EXTRACT:
◆ ◆ ◆ ◆
Ahhh, yes…well, of course…the mothers and grandmothers were not present because they are not considered to be artists. Their weaving, their beading, their basket making, their knitting, their sewing, their “handicrafts” did not belong on display at the Guggenheim or the MoMA. Their art was too intimate, too private, too familial to be celebrated and showcased alongside the “genius” works of Pablo Picasso, Marina Ambromovich, Andy Warhol and the rest. Family does not belong in art museums because “famous artists” are not seen as fathers and mothers, daughters and sons, grandparents and grandchildren. They are simply “artists”. They are individuals whose connection to their family, lineage, and ancestors supposedly plays no part in their artistic expression.


I often think about the fashion industry and the famous designers who are heralded as some of the most provocative and revolutionary artists of their time. I think about the clothing that they create every “season” that will be worn by a highly exclusive (read: wealthy) group of individuals at a single high-profile event such as a gala, a ball, a luncheon or a dinner. I think about the highly underpaid women that these designers hire (who are most likely undocumented migrant workers or sweatshop laborers on the other side of the globe) to bring their “artistic visions” to life. I think about how this wildly expensive item of clothing will likely never leave the person’s closet again until it gets auctioned off at some celebrity charity event in order to make space for next season’s latest must-have trend from the next “hottest” designer.


Now, I think about a mother or a grandmother who spends hours and hours and days and, potentially, weeks or months hand-stitching a dress, hand-knitting a sweater, hand-beading a necklace, hand-crafting a blanket, or hand-weaving a basket or a medicine bag for someone in her family/community. I think about the fact that this work of wearable art is crafted with the loving intention to last long enough that it could hopefully be passed down through the generations. I think about the strength, the durability, the resilience, the power that this work of art carries. I think about the familial and communal representation and pride that this work of art embodies.
◆ ◆ ◆ ◆
DATA RECORDS:
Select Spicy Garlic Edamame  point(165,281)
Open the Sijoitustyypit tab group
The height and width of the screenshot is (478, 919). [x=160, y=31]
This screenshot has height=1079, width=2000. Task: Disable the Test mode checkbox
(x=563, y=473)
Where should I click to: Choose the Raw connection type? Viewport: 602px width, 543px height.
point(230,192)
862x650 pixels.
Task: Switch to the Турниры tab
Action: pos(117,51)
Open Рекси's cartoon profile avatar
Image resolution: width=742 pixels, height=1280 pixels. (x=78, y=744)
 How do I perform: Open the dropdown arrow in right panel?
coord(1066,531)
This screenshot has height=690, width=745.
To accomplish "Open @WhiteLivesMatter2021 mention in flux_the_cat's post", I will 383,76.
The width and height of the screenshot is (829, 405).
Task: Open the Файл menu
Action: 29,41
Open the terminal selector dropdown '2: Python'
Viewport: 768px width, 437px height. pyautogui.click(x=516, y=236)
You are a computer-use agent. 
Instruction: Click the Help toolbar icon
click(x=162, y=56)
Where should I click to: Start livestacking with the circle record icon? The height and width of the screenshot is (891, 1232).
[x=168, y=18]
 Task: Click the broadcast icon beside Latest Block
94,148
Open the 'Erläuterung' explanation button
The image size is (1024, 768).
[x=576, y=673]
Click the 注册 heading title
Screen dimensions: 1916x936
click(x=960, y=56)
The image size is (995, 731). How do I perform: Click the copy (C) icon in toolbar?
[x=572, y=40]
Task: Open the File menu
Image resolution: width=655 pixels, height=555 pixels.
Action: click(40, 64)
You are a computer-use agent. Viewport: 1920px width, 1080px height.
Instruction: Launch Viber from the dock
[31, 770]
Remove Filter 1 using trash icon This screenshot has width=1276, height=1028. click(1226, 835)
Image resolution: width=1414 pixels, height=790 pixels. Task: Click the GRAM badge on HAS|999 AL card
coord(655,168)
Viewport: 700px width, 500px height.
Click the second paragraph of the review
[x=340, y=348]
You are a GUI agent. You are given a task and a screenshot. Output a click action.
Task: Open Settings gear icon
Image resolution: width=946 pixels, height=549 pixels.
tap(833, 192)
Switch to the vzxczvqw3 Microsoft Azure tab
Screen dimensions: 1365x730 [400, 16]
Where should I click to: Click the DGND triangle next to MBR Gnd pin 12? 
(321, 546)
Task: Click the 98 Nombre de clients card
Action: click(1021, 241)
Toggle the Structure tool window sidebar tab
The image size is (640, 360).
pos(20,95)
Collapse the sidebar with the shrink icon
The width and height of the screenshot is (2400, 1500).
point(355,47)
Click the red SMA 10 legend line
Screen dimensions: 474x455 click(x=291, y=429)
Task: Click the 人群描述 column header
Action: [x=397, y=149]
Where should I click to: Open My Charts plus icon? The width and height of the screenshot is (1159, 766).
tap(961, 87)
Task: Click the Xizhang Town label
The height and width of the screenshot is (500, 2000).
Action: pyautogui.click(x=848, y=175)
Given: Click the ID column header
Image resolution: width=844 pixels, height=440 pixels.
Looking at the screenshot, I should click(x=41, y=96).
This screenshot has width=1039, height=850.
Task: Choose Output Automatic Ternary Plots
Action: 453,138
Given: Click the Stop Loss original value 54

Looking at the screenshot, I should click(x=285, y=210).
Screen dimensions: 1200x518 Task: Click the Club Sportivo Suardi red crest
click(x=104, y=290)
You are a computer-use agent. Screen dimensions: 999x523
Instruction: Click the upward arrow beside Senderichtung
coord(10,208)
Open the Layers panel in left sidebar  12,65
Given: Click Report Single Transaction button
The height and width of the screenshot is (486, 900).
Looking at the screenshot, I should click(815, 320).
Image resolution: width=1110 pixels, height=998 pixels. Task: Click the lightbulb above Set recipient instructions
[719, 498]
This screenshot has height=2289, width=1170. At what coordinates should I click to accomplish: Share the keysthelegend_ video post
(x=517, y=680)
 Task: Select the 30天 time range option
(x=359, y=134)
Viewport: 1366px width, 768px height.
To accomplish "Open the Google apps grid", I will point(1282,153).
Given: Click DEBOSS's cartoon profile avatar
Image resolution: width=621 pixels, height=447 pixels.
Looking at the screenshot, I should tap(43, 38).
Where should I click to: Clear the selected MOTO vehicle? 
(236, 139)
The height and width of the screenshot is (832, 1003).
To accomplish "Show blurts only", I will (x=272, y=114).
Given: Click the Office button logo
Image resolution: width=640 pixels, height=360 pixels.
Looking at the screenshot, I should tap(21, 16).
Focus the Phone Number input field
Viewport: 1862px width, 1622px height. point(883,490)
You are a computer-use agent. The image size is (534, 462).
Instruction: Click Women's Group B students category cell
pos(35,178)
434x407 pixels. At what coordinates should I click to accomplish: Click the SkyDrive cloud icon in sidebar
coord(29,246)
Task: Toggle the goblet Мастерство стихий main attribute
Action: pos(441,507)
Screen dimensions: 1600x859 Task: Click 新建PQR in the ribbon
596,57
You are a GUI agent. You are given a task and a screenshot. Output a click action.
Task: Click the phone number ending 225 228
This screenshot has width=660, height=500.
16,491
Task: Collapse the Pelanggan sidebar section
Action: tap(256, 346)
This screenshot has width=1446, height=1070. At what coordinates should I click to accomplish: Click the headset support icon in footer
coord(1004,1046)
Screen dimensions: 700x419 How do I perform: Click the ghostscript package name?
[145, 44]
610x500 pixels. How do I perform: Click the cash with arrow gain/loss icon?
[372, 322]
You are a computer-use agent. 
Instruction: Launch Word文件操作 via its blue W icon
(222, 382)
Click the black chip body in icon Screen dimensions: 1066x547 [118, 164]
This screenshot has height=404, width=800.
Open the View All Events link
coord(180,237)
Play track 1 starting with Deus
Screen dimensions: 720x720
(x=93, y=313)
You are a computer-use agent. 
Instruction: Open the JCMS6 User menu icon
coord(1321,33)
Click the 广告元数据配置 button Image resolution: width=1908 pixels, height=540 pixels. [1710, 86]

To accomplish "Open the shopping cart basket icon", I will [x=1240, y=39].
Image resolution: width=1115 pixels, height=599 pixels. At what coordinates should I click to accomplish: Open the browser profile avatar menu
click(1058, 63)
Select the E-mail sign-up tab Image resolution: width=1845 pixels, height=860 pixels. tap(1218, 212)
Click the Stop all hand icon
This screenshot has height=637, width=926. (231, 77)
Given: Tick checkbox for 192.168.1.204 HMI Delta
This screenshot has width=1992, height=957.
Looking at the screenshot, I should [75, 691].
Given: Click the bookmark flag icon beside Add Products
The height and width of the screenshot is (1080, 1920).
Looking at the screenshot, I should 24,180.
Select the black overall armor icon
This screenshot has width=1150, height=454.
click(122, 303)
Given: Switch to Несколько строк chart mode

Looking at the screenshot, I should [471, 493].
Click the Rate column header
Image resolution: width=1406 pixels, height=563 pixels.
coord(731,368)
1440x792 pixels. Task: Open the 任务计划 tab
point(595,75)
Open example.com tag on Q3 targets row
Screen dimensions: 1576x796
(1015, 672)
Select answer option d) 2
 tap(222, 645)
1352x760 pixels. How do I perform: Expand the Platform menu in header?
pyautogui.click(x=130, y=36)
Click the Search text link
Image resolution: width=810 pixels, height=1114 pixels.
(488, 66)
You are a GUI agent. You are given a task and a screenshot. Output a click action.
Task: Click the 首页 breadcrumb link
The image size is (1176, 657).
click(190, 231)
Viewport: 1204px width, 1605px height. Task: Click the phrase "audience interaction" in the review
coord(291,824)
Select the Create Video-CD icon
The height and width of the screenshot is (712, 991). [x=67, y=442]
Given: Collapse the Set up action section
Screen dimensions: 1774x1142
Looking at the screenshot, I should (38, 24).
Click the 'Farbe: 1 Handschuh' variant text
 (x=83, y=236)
◆ ◆ ◆ ◆
TASK TO COMPLETE: Pick up the essay contrasting family handicrafts with museum art and high fashion, and continue it from its final paragraph.

ANSWER TO THIS EXERCISE:
I think about how many people come to the jungle and buy jewelry, medicine bags, hammocks, and baskets from the indigenous women of the territories. I think about how much time it takes for these indigenous women to weave their art, how many generations of women are working through their hands, how much quiet, concentration, and prayers are infused into the women’s work. I think about how little money the women ask for their art. I think about the people who buy the women’s art and then return to the United States, Europe, or, even, other parts of Colombia and sell the women’s work for an obscene amount of money BECAUSE THEY KNOW HOW MUCH THE WOMEN’S WORK IS ACTUALLY WORTH. I think about the fact that the indigenous women will never see even a small fraction of that subsequent profit off of their own labor, their own lineage, and their own god-given creative expression. I think about the disrespect that these people show to the women of the jungle. I think about the very clear lack of relationship that they have (or rather have not) developed with these women. I think about the tokenism and virtue signaling that these people participate in by pretending that they are “helping” these indigenous women while simultaneously refusing to participate in an equitable and honest business in collaboration with them.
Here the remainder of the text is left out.